Saved entries
▼

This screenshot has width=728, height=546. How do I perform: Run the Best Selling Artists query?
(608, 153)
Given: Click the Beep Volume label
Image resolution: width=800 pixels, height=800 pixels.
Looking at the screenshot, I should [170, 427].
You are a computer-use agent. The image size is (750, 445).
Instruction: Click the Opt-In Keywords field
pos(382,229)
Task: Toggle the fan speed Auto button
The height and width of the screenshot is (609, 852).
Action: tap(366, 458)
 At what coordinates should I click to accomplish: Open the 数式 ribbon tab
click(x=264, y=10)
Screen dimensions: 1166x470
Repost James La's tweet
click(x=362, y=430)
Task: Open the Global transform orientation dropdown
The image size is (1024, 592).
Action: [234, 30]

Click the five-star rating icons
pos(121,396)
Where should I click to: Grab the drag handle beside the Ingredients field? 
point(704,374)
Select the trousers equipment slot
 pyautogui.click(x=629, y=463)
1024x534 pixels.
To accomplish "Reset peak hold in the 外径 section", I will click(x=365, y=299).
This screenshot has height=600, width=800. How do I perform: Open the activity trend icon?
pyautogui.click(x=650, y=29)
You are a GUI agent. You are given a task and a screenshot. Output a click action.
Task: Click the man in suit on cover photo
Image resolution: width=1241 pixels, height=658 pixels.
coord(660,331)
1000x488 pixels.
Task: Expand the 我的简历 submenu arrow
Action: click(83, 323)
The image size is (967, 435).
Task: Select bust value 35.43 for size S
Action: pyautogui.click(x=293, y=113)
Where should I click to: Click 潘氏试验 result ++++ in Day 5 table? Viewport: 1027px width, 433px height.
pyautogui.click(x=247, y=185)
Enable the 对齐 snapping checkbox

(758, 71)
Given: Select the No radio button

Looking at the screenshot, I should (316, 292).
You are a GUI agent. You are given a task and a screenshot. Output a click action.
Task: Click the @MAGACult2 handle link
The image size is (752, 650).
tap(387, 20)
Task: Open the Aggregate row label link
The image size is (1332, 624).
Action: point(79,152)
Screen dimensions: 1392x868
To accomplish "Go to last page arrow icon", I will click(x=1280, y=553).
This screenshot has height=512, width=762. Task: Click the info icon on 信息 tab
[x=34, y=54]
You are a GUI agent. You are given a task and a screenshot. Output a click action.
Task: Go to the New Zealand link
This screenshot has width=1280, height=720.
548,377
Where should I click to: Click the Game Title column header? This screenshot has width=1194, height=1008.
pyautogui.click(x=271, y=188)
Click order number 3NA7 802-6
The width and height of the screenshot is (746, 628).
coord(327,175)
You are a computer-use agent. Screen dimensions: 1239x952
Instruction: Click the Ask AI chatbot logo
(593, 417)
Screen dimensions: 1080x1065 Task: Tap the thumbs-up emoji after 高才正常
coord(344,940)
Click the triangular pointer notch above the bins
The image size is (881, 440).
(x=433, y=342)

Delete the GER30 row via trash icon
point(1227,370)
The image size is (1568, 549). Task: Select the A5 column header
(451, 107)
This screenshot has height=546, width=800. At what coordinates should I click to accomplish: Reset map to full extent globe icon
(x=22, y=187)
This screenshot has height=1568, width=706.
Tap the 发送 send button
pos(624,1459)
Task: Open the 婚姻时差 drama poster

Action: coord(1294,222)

▲

*Task description*
Go through the data and gather every line that holds "label".

*Expected answer*
Given: Click the Beep Volume label
Task: Open the Aggregate row label link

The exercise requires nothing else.